Keeping up with the different electrical codes across states (and even cities) isn’t easy. And if you’re not an electrical engineer, making sense of what’s actually allowed can get pretty tedious and confusing. So let us break it down simply in this video:
WHAT’S THE CODE IN CHICAGO?
Well, it’s not what it was just a few years ago. Chicago’s electrical codes previously allowed only hardwired power, but things have changed a bit—for the better, we think—and you now have more options.
But because adding power and data units into Chicago spaces is still tricky business, it’s important to remember the following rules:
CHICAGO DOES NOT ALLOW THE USE OF MODULAR POWER SYSTEMS AT ALL
Think cubicles and other panel systems arrangements. When modular systems products are used in any Chicago design, a licensed electrician is required to install hardwire electrical components into each furniture partition channel. Of course, hiring a licensed electrician may mean additional costs, but safety is the driver here. And it’s the law.
UL Listed outlet boxes are available for use in office furnishings that slide onto mounting brackets. But again, these can only be installed by a licensed electrician.

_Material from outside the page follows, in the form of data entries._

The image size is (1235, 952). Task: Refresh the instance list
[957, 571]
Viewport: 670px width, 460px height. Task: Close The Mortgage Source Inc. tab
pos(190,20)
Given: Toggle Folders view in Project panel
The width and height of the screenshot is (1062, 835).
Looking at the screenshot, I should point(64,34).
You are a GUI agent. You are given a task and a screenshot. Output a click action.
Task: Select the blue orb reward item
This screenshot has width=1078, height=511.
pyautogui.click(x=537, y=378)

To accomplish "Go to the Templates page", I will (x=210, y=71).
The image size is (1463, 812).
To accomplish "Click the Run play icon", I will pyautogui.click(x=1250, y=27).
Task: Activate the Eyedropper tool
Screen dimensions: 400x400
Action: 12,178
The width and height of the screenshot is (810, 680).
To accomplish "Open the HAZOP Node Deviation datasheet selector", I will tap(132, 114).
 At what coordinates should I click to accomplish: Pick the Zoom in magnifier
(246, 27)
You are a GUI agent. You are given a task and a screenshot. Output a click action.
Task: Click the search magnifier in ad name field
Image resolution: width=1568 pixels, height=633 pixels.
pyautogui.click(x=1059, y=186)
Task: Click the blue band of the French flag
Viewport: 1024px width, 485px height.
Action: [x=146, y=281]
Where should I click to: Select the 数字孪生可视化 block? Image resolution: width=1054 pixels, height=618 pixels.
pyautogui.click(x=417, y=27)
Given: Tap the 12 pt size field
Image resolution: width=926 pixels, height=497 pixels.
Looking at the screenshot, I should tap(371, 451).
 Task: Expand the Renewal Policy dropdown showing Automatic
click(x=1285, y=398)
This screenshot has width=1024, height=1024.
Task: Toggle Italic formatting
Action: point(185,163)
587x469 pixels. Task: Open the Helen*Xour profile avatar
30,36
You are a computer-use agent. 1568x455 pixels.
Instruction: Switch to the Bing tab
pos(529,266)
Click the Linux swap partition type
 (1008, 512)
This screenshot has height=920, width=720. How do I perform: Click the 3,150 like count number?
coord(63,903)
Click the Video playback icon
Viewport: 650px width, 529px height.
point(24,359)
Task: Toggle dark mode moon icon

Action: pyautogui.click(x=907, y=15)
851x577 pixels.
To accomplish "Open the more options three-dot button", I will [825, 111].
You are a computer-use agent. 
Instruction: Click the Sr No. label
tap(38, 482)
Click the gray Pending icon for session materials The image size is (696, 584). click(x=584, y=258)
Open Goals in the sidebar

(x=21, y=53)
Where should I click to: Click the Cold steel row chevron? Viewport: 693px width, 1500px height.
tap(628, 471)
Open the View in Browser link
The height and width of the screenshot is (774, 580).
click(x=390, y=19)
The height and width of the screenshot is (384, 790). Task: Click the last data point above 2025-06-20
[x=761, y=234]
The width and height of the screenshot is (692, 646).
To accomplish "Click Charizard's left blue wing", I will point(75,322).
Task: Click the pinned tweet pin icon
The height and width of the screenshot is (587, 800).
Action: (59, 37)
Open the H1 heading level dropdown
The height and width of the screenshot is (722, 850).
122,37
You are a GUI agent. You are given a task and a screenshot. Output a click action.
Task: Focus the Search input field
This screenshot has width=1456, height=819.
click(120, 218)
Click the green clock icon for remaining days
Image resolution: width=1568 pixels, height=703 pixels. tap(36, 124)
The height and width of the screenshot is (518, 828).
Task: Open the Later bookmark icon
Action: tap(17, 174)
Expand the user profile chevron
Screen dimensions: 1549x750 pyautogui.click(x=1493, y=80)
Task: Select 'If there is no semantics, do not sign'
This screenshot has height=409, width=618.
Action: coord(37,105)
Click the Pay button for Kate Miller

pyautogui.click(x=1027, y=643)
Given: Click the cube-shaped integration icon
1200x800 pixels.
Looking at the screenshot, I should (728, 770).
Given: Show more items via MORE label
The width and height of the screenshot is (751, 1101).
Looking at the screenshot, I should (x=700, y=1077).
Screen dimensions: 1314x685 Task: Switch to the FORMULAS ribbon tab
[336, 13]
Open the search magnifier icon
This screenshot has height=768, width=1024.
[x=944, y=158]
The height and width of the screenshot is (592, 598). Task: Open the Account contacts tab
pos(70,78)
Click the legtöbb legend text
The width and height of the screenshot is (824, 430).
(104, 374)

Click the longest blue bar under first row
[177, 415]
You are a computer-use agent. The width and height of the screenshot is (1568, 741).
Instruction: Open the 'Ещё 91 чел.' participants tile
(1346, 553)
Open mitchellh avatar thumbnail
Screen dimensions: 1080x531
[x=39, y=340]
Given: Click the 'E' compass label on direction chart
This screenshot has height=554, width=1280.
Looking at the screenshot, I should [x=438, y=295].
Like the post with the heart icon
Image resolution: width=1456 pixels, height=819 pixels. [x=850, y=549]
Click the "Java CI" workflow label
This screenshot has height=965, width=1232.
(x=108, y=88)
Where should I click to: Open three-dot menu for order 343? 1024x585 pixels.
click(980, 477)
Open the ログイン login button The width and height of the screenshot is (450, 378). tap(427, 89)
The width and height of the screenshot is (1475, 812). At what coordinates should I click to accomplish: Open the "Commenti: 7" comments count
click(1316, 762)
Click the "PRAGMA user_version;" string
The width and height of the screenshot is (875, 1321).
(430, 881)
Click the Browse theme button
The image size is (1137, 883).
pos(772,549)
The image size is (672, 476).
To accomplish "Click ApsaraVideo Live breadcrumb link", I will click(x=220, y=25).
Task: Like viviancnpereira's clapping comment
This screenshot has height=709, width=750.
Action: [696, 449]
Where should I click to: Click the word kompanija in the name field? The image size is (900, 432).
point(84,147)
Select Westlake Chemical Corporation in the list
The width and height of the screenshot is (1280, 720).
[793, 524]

So, how can you move power away from the walls in Chicago? There are a few ways, actually…
CORDED AND DAISY CHAIN-STYLE UNITS MAY NOW BE USED ON FREESTANDING FURNISHINGS
If the tables in your room layout are height adjustable—with a hand crank, for example—then you may use a corded Furniture Power Distribution Unit or FPDU. (Specifically UL962A.) Actually, they’re allowed on any listed freestanding furnishings that can be repositioned by users—such as training tables, wheeled carts, etc. The maximum cord length on a FPDU is 9 feet, and you must have a circuit breaker when using 4 or more simplexes.
Corded accessories also include Interlink and IQ power centers, as shown below. They’re a great way to power multiple workstations away from a wall and stay compliant in Chicago.
FPDU’s actually allow up to (8) 15 AMP simplexes—and as many charging USB’s as you’d like. But again, don’t forget the circuit breakers.
ALL OTHER POWER AND DATA ACCESSORIES MUST BE HARDWIRED
In all other instances of room design and planning—beyond the freestanding furnishings mentioned above—power and data accessories must be hardwired.
WHY DOES THE ELECTRICAL CODE MATTER TO DESIGNERS AND MARKETERS?
Electrical codes aren’t simply important to engineers, architects, and interior designers. These professions may be the most affected because of the impact on room layout and design, but fields like marketing should also be in on the rules.
Consider, for example, that you’re running an ad campaign targeting Chicago interior designers for a new product launch. It’s crucial that any marketing collateral, as it relates to power, is both accurate and helpful.
In general, understanding electrical codes in the city of Chicago is a key part of delivering comprehensive work space solutions there. And in a time when customers can choose from furniture suppliers around the globe, this knowledge will help set you apart as a stronger resource.